◆ What you need to do ◆
Copy out the material below word for word, leaving out the images.

◆ Entries from a dataset ◆
▬▬▬

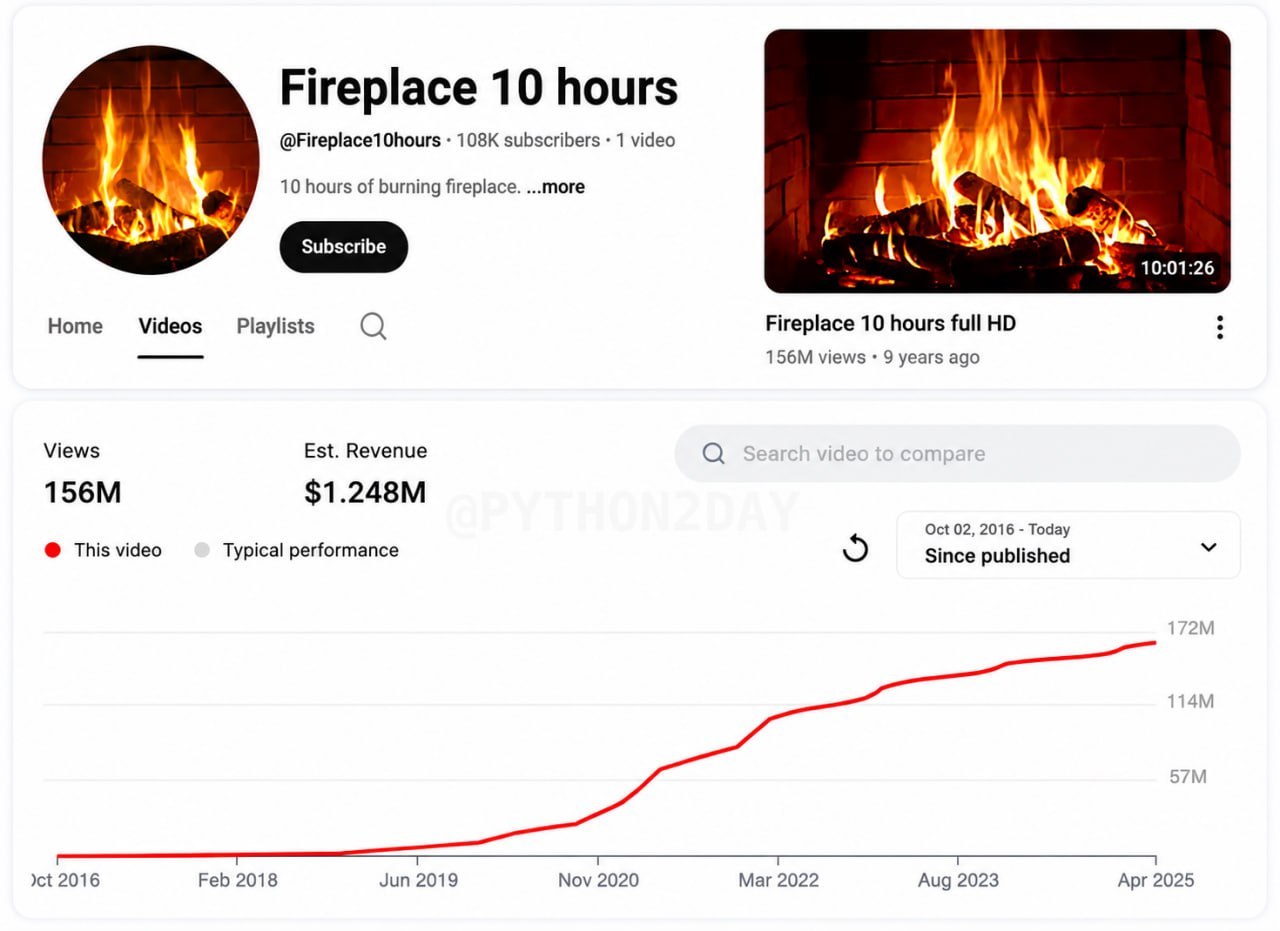This screenshot has height=931, width=1280.
Task: Click the dropdown chevron beside Since published
Action: pos(1208,547)
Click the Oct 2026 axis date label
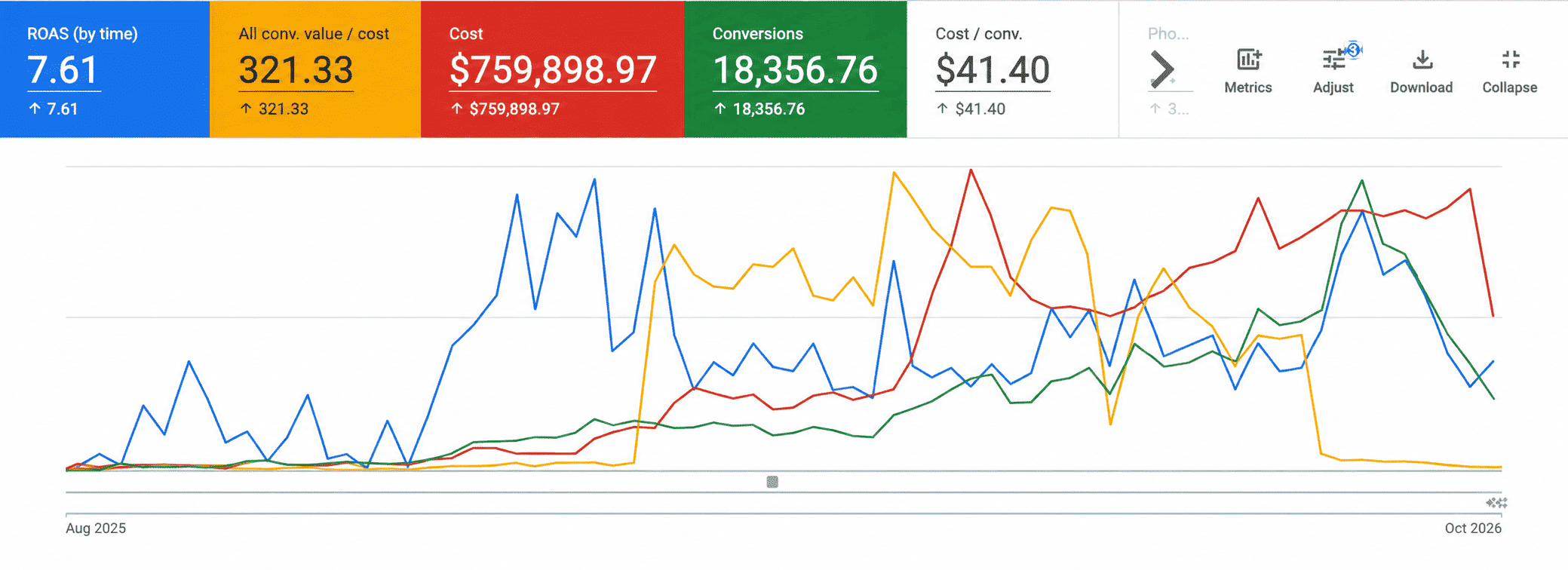Viewport: 1568px width, 570px height. [1473, 529]
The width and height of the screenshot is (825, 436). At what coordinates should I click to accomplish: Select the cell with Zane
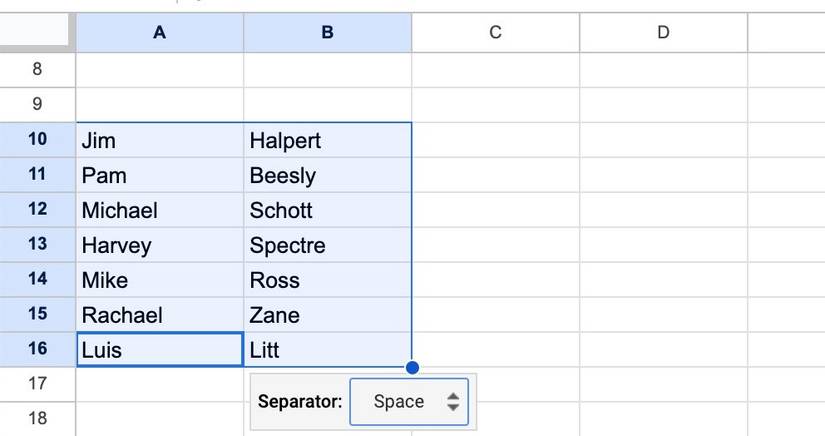(x=327, y=315)
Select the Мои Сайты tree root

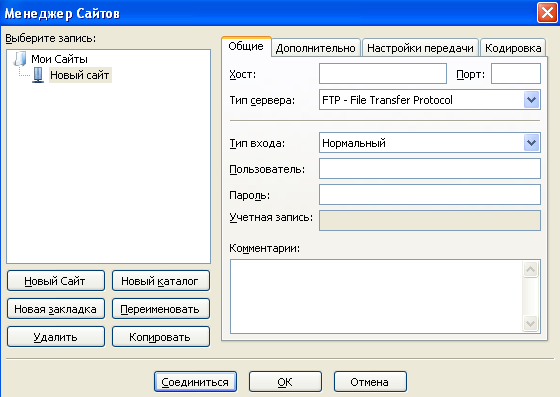[59, 59]
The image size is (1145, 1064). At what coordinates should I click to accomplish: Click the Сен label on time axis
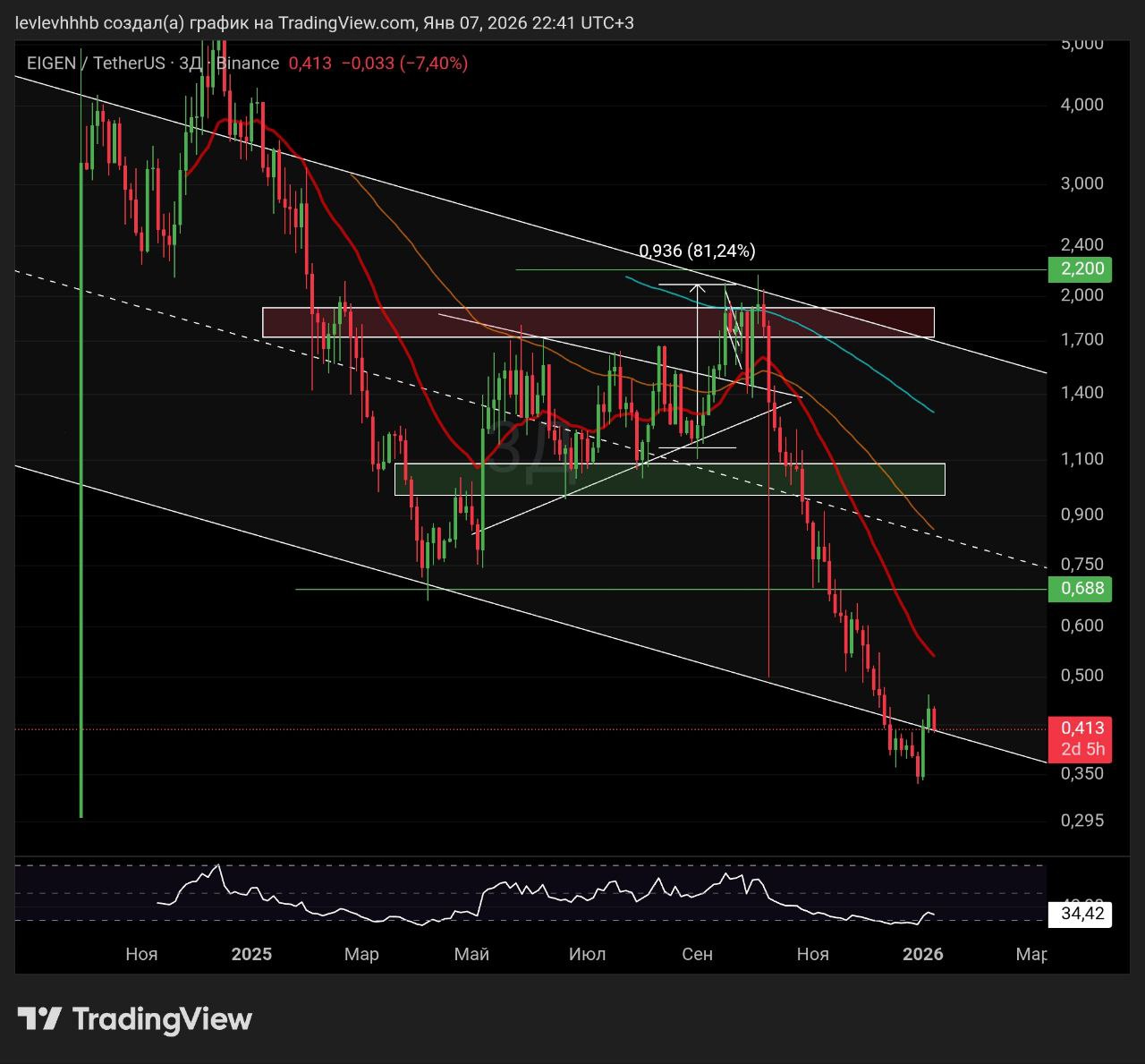pyautogui.click(x=697, y=954)
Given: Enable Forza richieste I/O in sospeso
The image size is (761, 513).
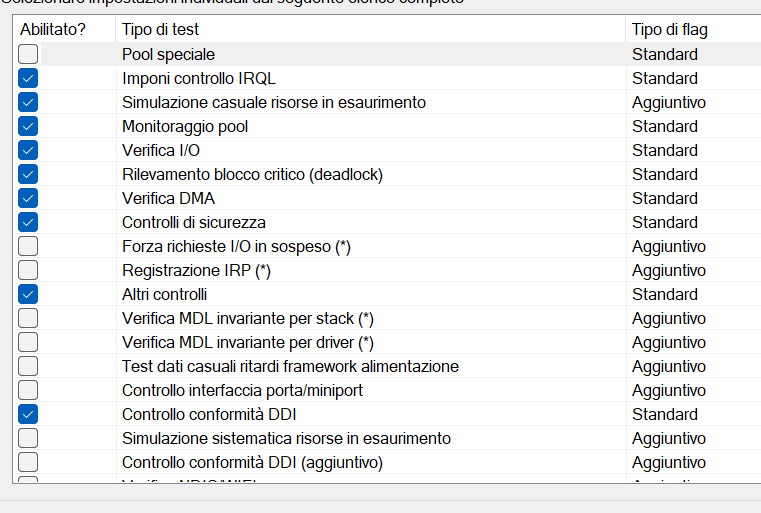Looking at the screenshot, I should pyautogui.click(x=28, y=246).
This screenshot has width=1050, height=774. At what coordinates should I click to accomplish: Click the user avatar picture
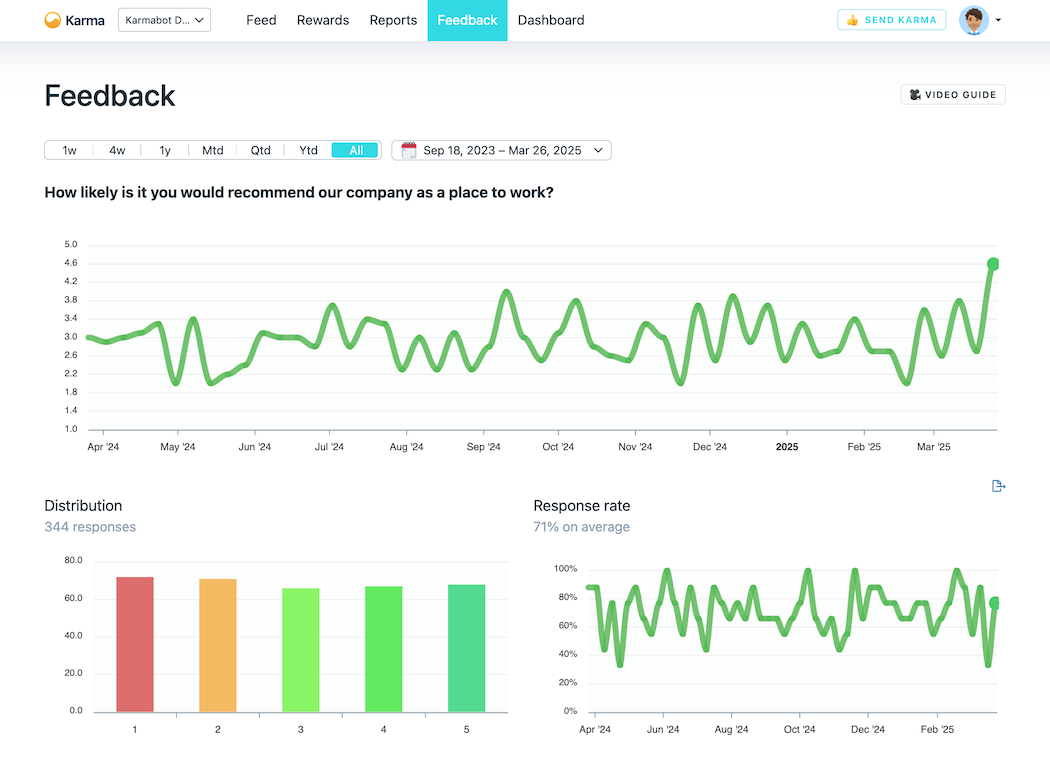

▬▬▬

◆ Task solution ◆
This screenshot has height=931, width=1280.
Task: Click the dropdown chevron beside Since published
Action: pos(1208,547)
Click the Oct 2026 axis date label
Viewport: 1568px width, 570px height. [1473, 529]
The width and height of the screenshot is (825, 436). At what coordinates should I click to accomplish: Select the cell with Zane
(x=327, y=315)
Select the Мои Сайты tree root

[59, 59]
The image size is (1145, 1064). At what coordinates should I click to accomplish: Click the Сен label on time axis
pyautogui.click(x=697, y=954)
Given: Enable Forza richieste I/O in sospeso
The image size is (761, 513).
Looking at the screenshot, I should pyautogui.click(x=28, y=246).
This screenshot has width=1050, height=774. At what coordinates should I click to accomplish: Click the user avatar picture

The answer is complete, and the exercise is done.